* Material for this task *
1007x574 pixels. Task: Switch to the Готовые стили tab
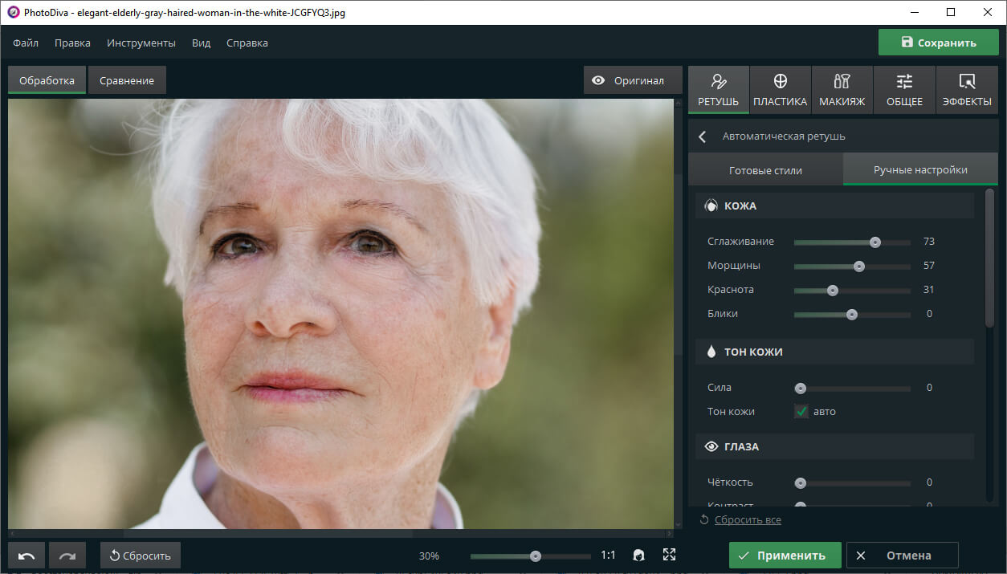(765, 170)
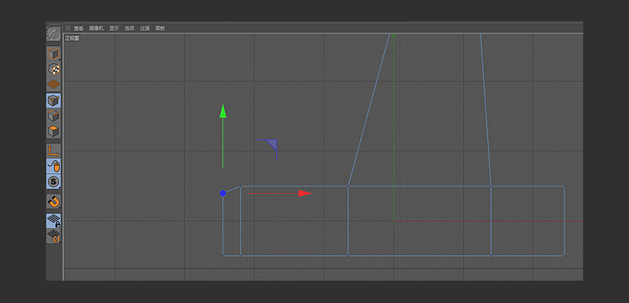Enable Axis with the orange L-shaped icon
Viewport: 629px width, 303px height.
click(53, 151)
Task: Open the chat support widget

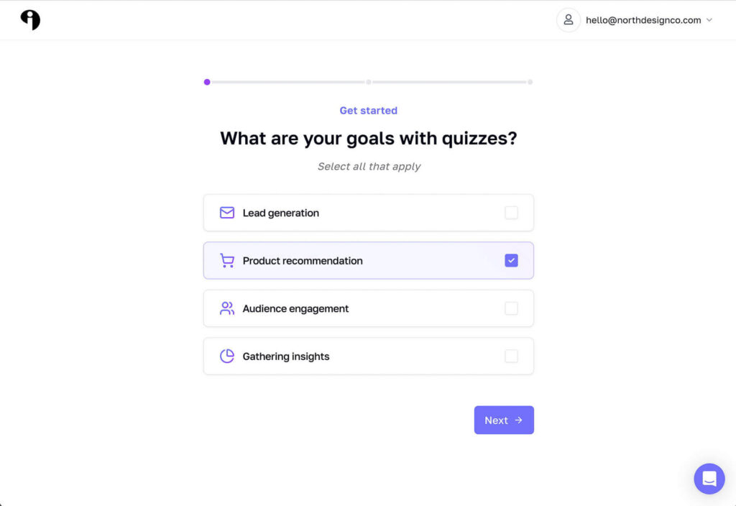Action: click(709, 479)
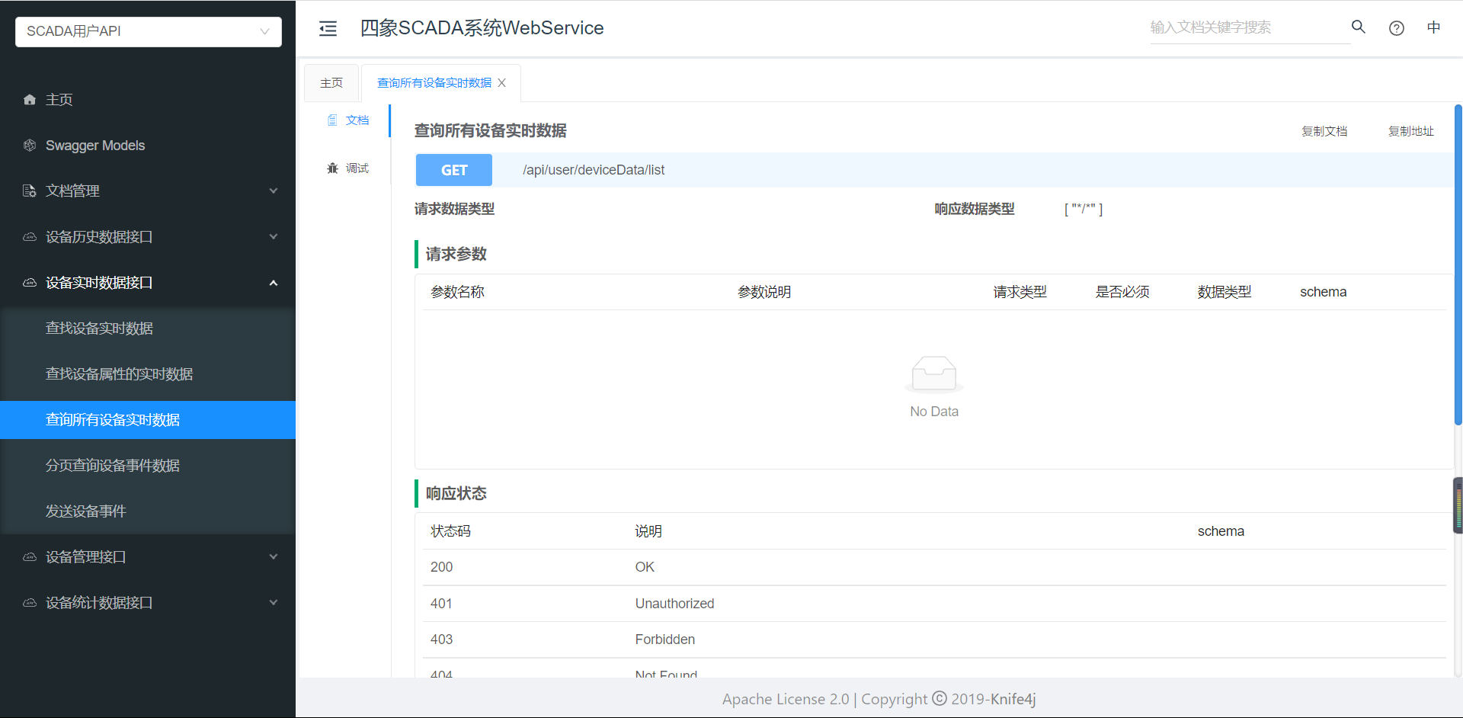1463x718 pixels.
Task: Click the document keyword search field
Action: click(x=1247, y=27)
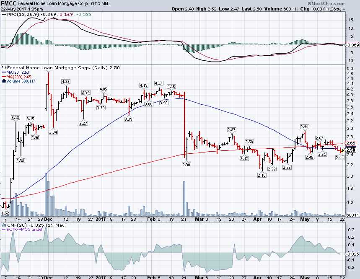Select the 2.94 price high annotation
This screenshot has height=279, width=360.
(x=305, y=127)
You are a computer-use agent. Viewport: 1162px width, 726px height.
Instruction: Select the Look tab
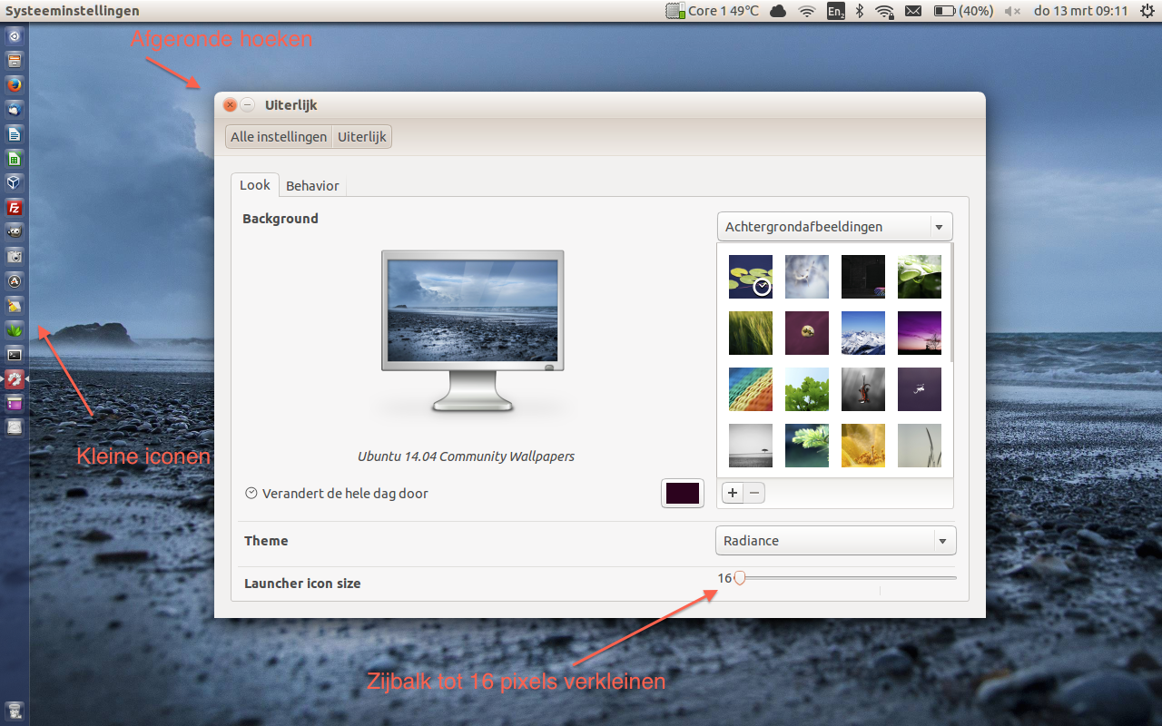(x=254, y=185)
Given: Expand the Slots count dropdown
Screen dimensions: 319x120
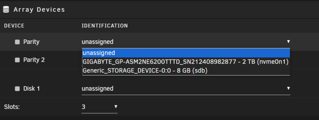Looking at the screenshot, I should pyautogui.click(x=116, y=106).
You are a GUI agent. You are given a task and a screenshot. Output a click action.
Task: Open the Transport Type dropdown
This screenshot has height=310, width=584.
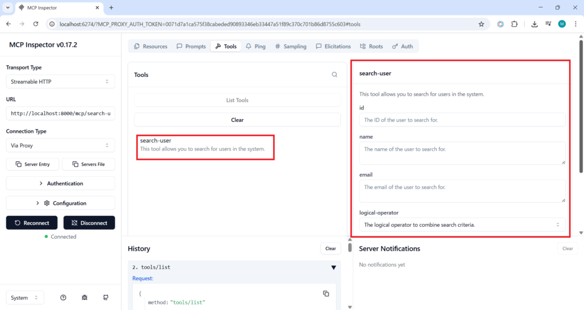click(x=60, y=81)
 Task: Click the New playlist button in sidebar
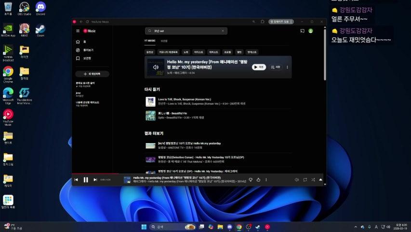click(93, 74)
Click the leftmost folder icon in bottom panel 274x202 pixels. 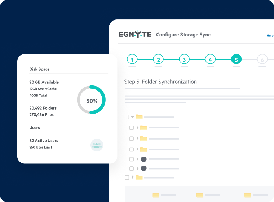[x=156, y=195]
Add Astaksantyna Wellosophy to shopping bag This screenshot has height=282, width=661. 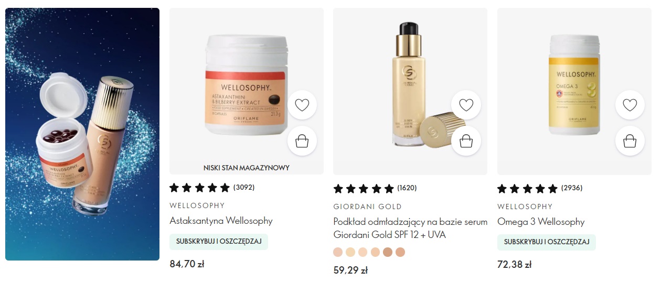302,141
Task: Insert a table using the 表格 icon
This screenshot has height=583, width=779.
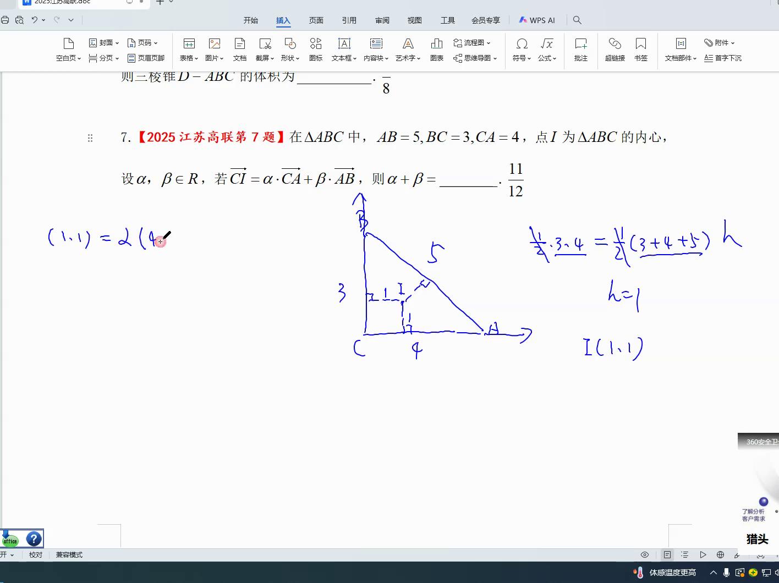Action: [x=189, y=44]
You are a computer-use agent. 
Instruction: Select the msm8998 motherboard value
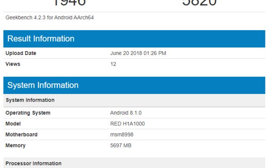pyautogui.click(x=122, y=135)
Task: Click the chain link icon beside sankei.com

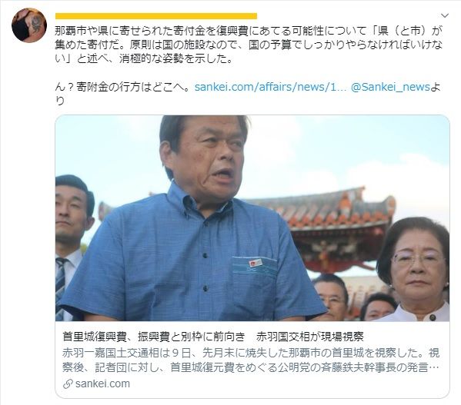Action: (68, 384)
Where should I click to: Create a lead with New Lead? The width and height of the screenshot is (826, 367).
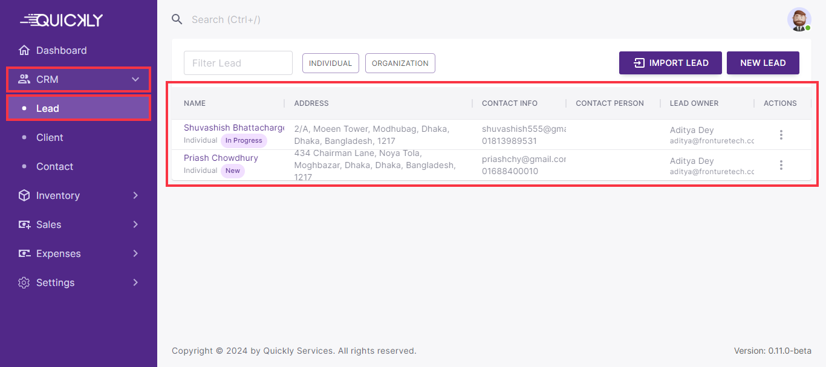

* Task objective *
Produce an exact copy of only those lines that run from the line with "Instruction: Select the msm8998" to the final line of the records, including both; exclude images.

* Exercise answer *
Instruction: Select the msm8998 motherboard value
pyautogui.click(x=122, y=135)
Task: Click the chain link icon beside sankei.com

Action: (68, 384)
Where should I click to: Create a lead with New Lead? The width and height of the screenshot is (826, 367).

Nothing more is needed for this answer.